This repository contains implementations of High-energy Physics (HEP) analysis queries from the IRIS HEP benchmark written in SQL to be run on Amazon Athena.

Motivation

The purpose of this repository is to study the suitability of SQL for HEP analyses and to serve as a use case for improving database technologies. While SQL has often been considered unsuited for HEP analyses, we believe that the support for arrays and structured types introduced in SQL:1999 make SQL actually a rather good fit. As a high-level declarative language, it has the potential to bring many of its benefits to HEP including transparent query optimization, transparent caching, and a separation of the logical level (in the form of data model and query) from the physical level (in the form of storage formats and performance optimizations).

Prerequisites and setup

  1. Install Python 3 with pip.
  2. Install the Python requirements:
    pip3 install -r requirements.txt
  3. Create an account for AWS (you may need to set up payment information but the free tier should be more than enough for the queries in this repository).
  4. Configure the AWS CLI.

Data

The benchmark defines a data set in the ROOT format, which is not supported by Athena. However, the Rumble implementation of the benchmark provides scripts to convert the data to Parquet, which Athena can query in-place or load into its internal representation.

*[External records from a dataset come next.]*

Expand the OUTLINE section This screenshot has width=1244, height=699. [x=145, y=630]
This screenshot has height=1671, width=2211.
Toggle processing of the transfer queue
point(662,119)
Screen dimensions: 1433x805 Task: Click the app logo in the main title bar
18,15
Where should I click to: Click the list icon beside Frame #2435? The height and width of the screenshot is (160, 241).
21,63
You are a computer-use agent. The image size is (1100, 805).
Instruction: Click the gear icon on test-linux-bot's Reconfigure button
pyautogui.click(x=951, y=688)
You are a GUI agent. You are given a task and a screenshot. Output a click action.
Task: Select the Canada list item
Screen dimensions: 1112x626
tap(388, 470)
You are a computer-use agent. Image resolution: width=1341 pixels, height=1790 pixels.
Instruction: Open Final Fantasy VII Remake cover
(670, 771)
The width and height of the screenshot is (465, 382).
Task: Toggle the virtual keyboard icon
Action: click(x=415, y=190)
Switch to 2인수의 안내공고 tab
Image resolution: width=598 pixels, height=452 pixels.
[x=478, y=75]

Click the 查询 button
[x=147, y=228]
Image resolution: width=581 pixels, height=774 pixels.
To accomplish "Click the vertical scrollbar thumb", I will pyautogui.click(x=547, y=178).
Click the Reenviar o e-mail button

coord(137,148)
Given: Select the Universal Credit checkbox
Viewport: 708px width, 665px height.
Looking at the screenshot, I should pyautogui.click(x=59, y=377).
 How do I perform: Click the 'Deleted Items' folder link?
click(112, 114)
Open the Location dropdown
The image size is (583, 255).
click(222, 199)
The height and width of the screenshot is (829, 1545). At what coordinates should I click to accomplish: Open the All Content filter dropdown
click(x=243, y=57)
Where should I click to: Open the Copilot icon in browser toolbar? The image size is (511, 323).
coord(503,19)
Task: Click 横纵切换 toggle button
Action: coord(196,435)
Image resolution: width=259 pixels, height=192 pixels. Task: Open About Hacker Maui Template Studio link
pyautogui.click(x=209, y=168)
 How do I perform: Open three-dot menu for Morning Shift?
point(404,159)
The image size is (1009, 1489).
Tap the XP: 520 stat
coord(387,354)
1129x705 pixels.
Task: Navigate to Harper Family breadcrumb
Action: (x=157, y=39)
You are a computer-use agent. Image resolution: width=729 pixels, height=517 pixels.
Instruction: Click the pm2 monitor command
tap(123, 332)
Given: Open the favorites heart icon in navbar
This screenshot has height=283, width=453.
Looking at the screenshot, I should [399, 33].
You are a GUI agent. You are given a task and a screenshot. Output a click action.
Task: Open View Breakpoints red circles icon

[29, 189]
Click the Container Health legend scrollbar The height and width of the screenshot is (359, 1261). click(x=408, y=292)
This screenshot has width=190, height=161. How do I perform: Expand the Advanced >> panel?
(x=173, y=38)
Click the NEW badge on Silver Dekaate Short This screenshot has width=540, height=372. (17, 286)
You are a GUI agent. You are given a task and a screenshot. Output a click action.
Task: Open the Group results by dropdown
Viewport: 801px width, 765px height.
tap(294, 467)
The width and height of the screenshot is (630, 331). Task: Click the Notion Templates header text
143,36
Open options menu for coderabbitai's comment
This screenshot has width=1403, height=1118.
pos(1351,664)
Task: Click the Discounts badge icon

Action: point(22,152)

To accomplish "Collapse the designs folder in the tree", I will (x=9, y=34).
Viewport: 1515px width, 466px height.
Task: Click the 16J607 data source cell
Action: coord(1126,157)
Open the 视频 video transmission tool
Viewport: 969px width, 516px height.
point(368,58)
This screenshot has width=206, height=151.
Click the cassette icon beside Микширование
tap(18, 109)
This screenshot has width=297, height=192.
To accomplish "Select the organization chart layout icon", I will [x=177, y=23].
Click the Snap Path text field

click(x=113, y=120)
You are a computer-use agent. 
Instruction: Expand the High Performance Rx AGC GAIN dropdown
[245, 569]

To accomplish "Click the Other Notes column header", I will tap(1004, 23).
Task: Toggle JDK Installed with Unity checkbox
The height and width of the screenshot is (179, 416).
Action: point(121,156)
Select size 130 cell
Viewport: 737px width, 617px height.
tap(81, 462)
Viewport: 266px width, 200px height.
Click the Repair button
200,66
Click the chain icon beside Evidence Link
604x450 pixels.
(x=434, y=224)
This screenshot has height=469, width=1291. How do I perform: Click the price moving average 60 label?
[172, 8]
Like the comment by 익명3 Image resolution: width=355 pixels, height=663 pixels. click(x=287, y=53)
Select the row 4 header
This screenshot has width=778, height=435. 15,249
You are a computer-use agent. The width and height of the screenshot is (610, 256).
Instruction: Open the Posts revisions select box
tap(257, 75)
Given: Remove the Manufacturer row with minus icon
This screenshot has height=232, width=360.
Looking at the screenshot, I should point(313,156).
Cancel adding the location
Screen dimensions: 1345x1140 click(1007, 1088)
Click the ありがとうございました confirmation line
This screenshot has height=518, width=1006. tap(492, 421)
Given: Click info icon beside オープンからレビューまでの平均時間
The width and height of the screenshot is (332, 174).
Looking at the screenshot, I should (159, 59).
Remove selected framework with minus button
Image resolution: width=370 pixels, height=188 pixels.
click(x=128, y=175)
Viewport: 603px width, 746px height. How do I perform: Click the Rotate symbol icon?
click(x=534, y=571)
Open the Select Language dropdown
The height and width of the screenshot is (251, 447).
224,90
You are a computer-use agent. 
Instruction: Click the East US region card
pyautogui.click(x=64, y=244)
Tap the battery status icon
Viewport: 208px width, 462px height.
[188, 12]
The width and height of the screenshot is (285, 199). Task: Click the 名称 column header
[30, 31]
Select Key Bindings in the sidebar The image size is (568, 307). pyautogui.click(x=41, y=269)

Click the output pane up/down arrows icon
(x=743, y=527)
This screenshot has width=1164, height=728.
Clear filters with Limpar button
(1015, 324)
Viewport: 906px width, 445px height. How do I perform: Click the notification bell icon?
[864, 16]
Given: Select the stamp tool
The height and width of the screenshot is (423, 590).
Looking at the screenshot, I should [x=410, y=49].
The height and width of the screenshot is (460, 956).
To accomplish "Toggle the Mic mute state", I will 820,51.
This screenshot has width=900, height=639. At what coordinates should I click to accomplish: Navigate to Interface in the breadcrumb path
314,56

Two versions are supported: "shredded objects" (where lists of particles within an event are stored as several arrays of numeric types, one for each attribute of the particles) and "native objects" (where such lists are stored as a single array of structs). Note that this only affects the data model exposed to queries; the physical representation of the two versions in Parquet is (almost) identical. Also, there is only a single set of queries, which assumes the "native objects" representation; a view (described below) can expose data in the "shredded objects" form as "native objects".

For convinience, this repository contains a sample of the first 1000 events of the full data set in both representations in the data/ folder.

Native Objects

  1. Set up two buckets (one for the data, one as "staging" bucket) and upload the Parquet file(s):
    aws s3api create-bucket --region eu-west-1 --bucket my-iris-hep-bucket --create-bucket-configuration "{\"LocationConstraint\":\"eu-west-1\"}"  # Adapt the bucket name and location
    aws s3api create-bucket --region eu-west-1 --bucket my-staging-bucket  --create-bucket-configuration "{\"LocationConstraint\":\"eu-west-1\"}"  # Adapt the bucket name and location
    aws s3 cp data/Run2012B_SingleMu-restructured-1000.parquet s3://my-iris-hep-bucket/Run2012B_SingleMu_restructured_1000/Run2012B_SingleMu_restructured_1000.parquet
    aws s3 cp data/Run2012B_SingleMu-1000.parquet              s3://my-iris-hep-bucket/Run2012B_SingleMu_1000/Run2012B_SingleMu_1000.parquet
  2. Create a database:
    aws athena start-query-execution \
        --query-string "CREATE DATABASE my_database" \
        --result-configuration "OutputLocation=s3://my-staging-bucket/"
  3. Create an external table for each of the files:
    scripts/create_table.py \
        --table-name Run2012B_SingleMu_1000 \
        --location s3://my-iris-hep-bucket/Run2012B_SingleMu_restructured_1000/ \
        --staging-dir s3://my-staging-bucket/ \
        --database my_database \
        --variant native \
        --view-name Run2012B_SingleMu_1000_view  # ignored for "native" variant

Shredded Data Format

It is also possible to read Parquet files where all structs are "shredded" into columns (see the Rumble implementation for details). Use a command along the following lines for that purpose:

  1. Set up the two buckets and files as described above.
  2. Create an external table for each of the files:
    scripts/create_table.py \
        --table-name Run2012B_SingleMu_1000 \
        --location s3://my-iris-hep-bucket/Run2012B_SingleMu_1000/ \
        --staging-dir s3://my-staging-bucket/ \
        --database my_database \
        --variant shredded \
        --view-name Run2012B_SingleMu_shredded_1000_view

The queries should then be run agains Run2012B_SingleMu_shredded_1000_view which exposes the data in the same format as the non-shredded "native" Parquet files.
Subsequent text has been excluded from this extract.